Because of the title ‘THE DEATH OF ZORRO’ there’s a sense of impending doom that’s kind of like a character in the story, hiding in the background of every page waiting to spring out and surprise the shit out of you, and this adds a lot of suspense to this story. It’s like a horror movie where you’re just waiting for that first death because you know its coming and every step that character takes you said to your self “ohhh shit…this is it!” And as soon as Zorro put on the costume, that was my exact reaction. No spoiler alert here, you read the title, you know the character and it ain’t some superhero “death” that really ends up being Invisible Woman from a different timeline, these characters have a lot more realistic approach to them so when a title says ‘DEATH OF…’ with these heroes, shit is about to get serious.
Just so you know, the Lone Ranger is in this book but not too much. His civilian disguise is great and reminds you of another hero you may or may not have heard of that rhymes with Shark Tent. I imagine he’ll be featured in the later issues more prominently but for now he just makes an appearance but it’s still a pretty cool one.

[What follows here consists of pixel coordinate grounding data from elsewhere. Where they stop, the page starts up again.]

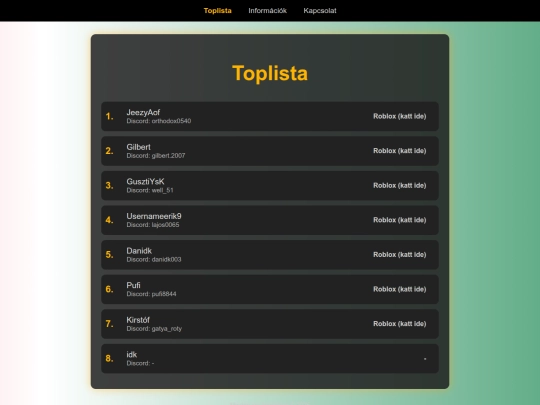Select the Kirstóf player name
Viewport: 540px width, 405px height.
tap(138, 320)
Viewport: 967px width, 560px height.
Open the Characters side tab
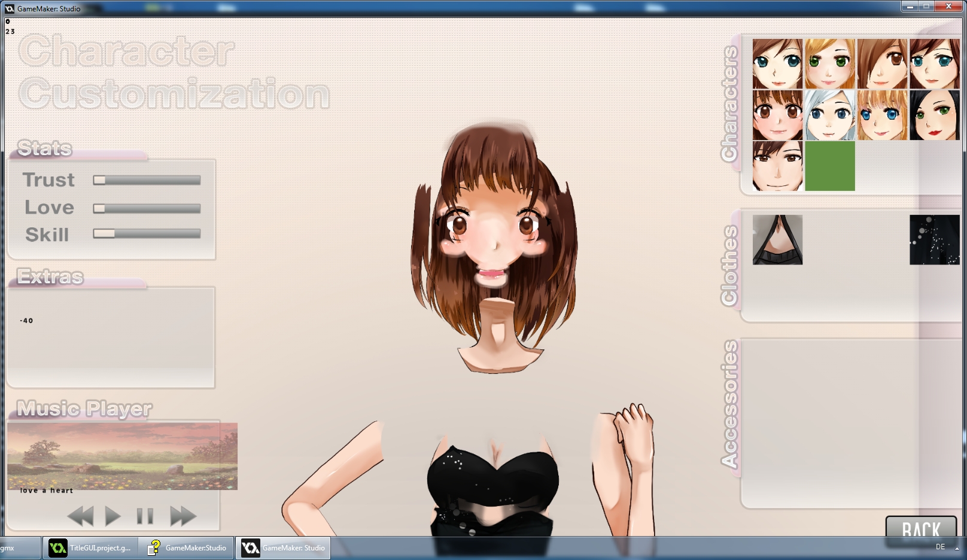(x=729, y=104)
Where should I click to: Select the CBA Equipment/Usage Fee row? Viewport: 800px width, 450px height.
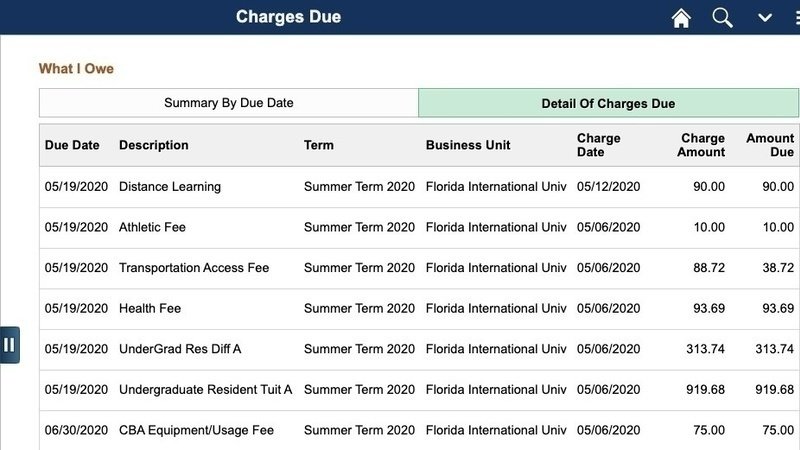[419, 430]
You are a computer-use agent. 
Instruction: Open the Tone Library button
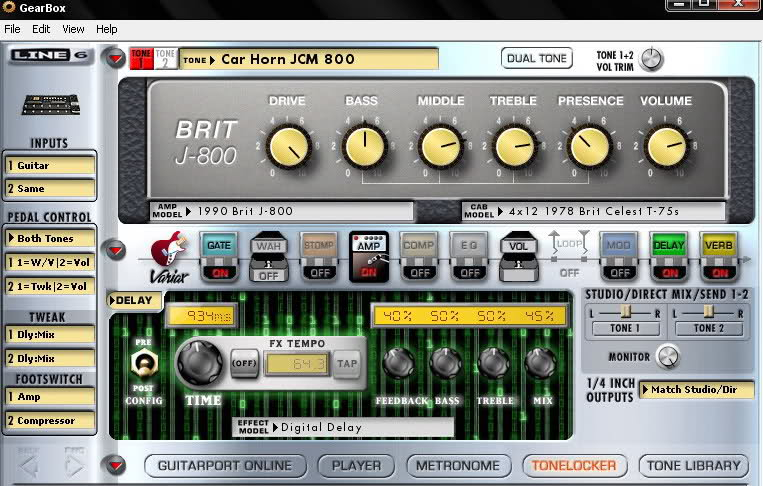695,465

This comic did a good job of reminding me why I like heroes to begin with. You could ask someone right now why they like superheroes and they’d say something like “uhh…I dunno…’cause their cool?” but if someone were to ask me, I’d hand them this comic and say read this then you’ll get it. I think the moral of this story is you can take an old dog out of the fight but you can’t take the fight out of an old dog. I love the aging hero dynamic because it’s not really man vs. man, the real battle becomes man vs. self and how that can weigh on a retired hero’s conscience. That internal battle comes down to will power and do you have what it takes to get in the saddle again: damn whether you should or shouldn’t, the real question is CAN you do it…and in this case I say Zorro ca…well I wouldn’t want to give too much away so you’ll just have to read it. The art in this book is great and not in the sense that it is the best technical artwork that I’ve seen but it fits really well with the story. It’s kind of a mix between John Byrne (the ANGEL books he’s done recently), Chris Samnee, and a little Tomas Giorello-ish (just a bit). It has a very realistic feel to it but it also reminds me of Francisco Francovilla where the quiet moments exude a specific tone, especially the scenes with Zorro deciding on whether he wants to don the costume one mo ‘gen. If you have any love or interest in Zorro or the Lone Ranger whatsoever, you should at least read this issue and I promise you won’t be disappointed.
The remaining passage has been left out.